El alcalde de Cuéllar, Carlos Fraile, y el concejal de Urbanismo, Tomás Marcos, impartieron una charla informativa abierta al público para explicar las actuaciones que ambos vienen realizando en relación con la tramitación de cuatro expedientes para la posible instalación de plantas de biogás en el municipio.
Así, hicieron hincapié en qué consisten estos proyectos, “que contemplan la gestión de residuos, principalmente de origen ganadero y hortofrutícola, una problemática existente tanto en Cuéllar como en su comarca, desde hace décadas”, detallaron. También explicaron quiénes son los promotores de las iniciativas y cuál es el papel que desempeñan las distintas administraciones en el proceso administrativo que permita o no su implantación.
El objetivo de la charla consistió en “explicar de forma transparente el trabajo que el Ayuntamiento viene desarrollando desde hace años en relación con estos expedientes y ofrecer a la ciudadanía información objetiva y contrastada, con el fin de evitar tanto el alarmismo como visiones excesivamente optimistas sobre este tipo de proyectos”.
El concejal de Urbanismo detalló qué es la Autorización Ambiental Integrada, cuya tramitación corresponde a la Consejería de Medio Ambiente de la Junta, y aclaró que el Consistorio de Cuéllar “actúa exclusivamente en el ámbito de sus competencias, emitiendo la correspondiente licencia urbanística”. Así, subrayó que “el análisis municipal de los proyectos se está realizando desde una posición neutral, objetiva y rigurosa, tendente a que en el caso de que alguna implantación se llegue a materializar sea en las mejores condiciones posibles, tanto en ubicación como en tecnología”.
También informaron de las alegaciones presentadas por el Consistorio a los cuatro expedientes, que han salido a información pública.

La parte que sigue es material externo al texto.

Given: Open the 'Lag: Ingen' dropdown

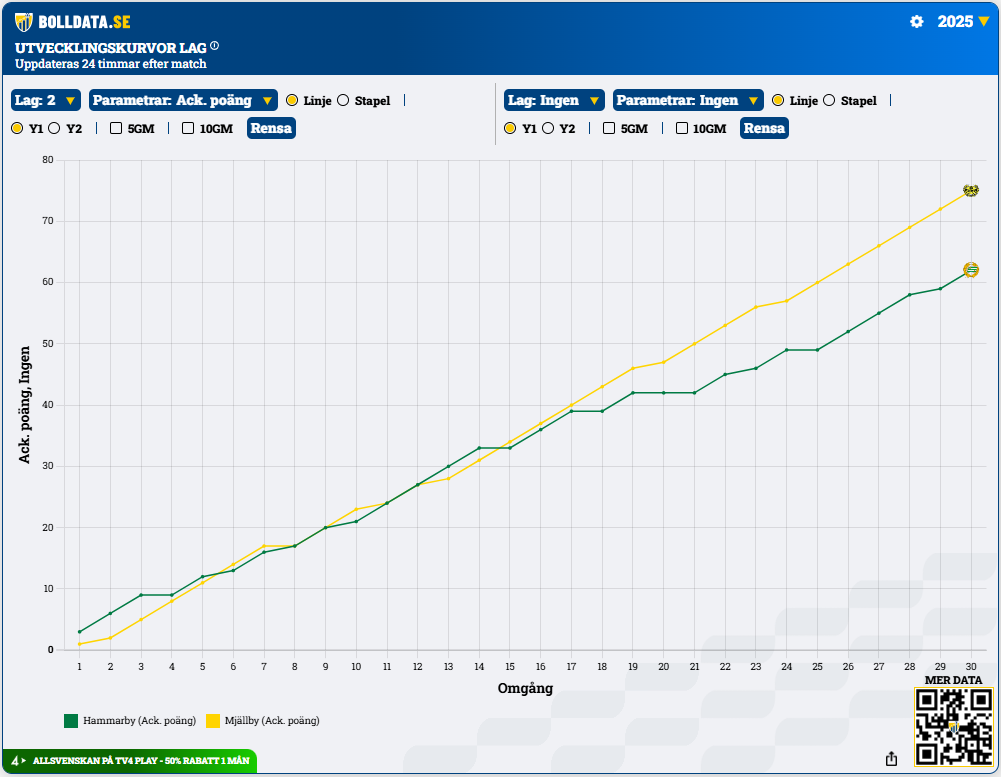Looking at the screenshot, I should click(554, 100).

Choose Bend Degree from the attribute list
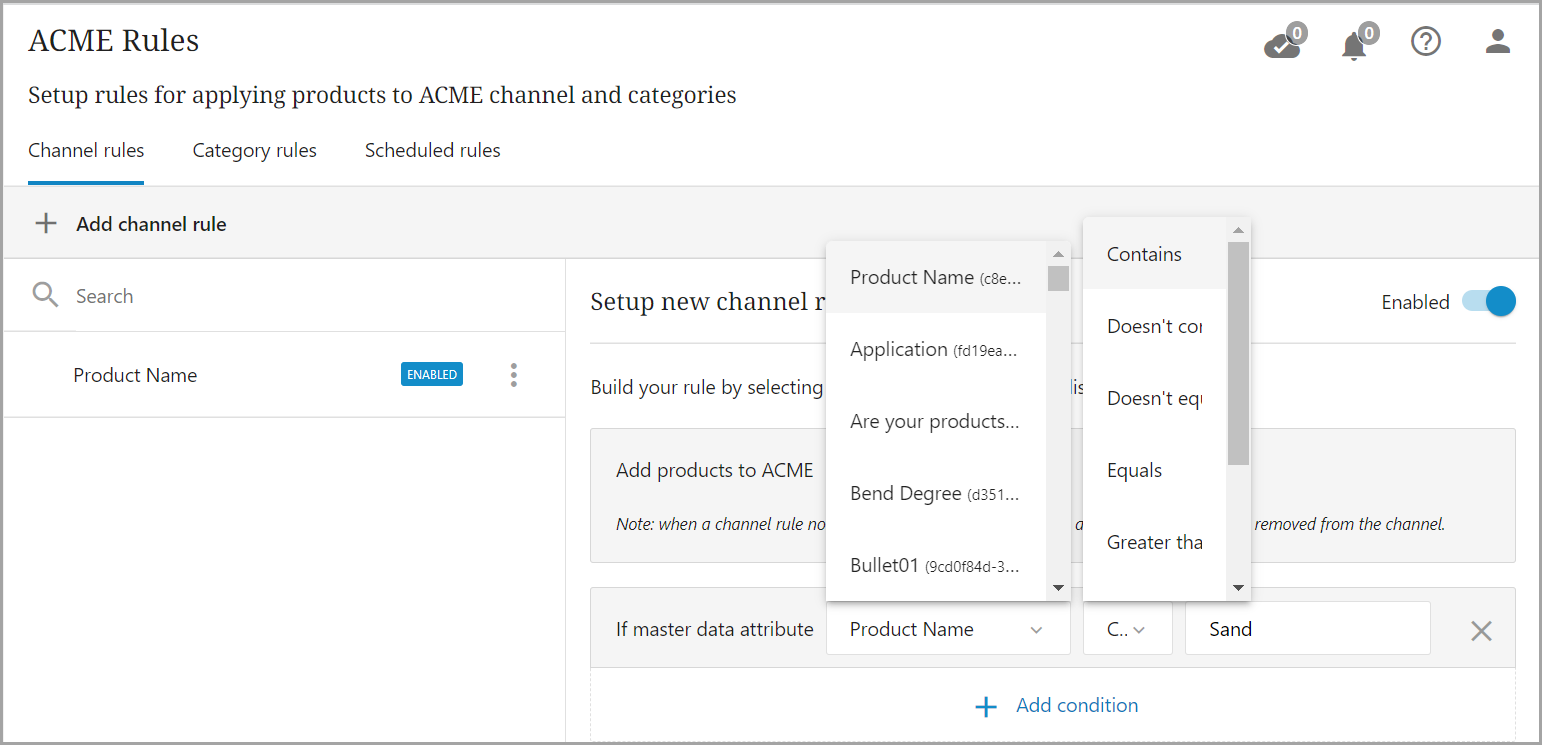[x=934, y=494]
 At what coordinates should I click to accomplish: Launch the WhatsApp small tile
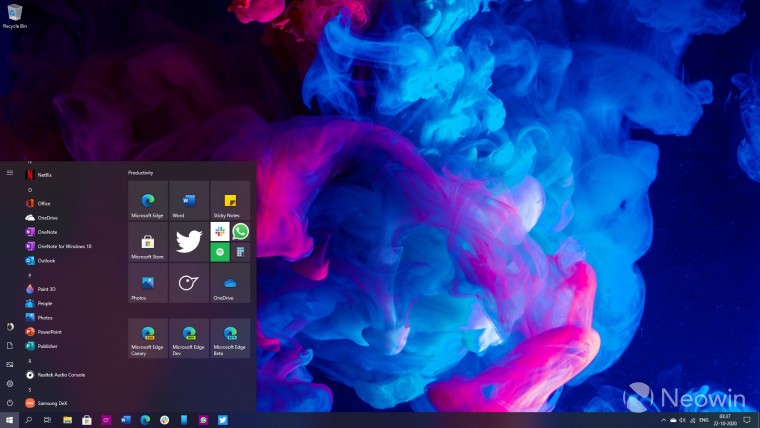240,232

Entre los aspectos señalados figuran “la cercanía de las posibles ubicaciones a zonas habitadas o de ocio, las afecciones a la flora, el estricto cumplimiento de la normativa urbanística de Cuéllar, la importancia de contar con un estudio específico de olores, la relevancia de los accesos y de la circulación de vehículos pesados, la trazabilidad de la entrada y salida de los productos gestionados en las plantas, la necesidad de emplear la mejor tecnología disponible para el tratamiento del gas y de los digestatos, así como la exigencia de garantías financieras a las empresas promotoras”. El Consistorio destacó, además, el trabajo realizado en los últimos años, incluyendo reuniones con promotores, ingenieros y responsables de la Consejería de Medio Ambiente, encuentros con asociaciones de vecinos y con el Consejo Sectorial de Medio Ambiente.
En la actualidad, detallaron, los cuatro expedientes se encuentran a la espera de que los promotores contesten a las alegaciones municipales, tras lo que continuará una tramitación administrativa “compleja” en la que el Ayuntamiento podrá volver a pronunciarse con nuevos trámites de audiencia. Un proceso que, “previsiblemente, se prolongará al menos durante un año”.
El edil y el concejal insistieron en que “el hecho de que se estén tramitando cuatro expedientes no implica que finalmente se vayan a autorizar cuatro plantas. Existen factores determinantes, como la disponibilidad real de residuos para abastecerlas o la distancia entre las posibles instalaciones, que serán clave en la resolución final. En ningún caso se prevé la implantación de las cuatro y mucho menos de manera contigua”.
Finalmente, manifestaron que “a día de hoy, la Junta no cuenta con un decreto específico que regule la implantación y las condiciones de este tipo de instalaciones, circunstancia que añade complejidad al proceso”.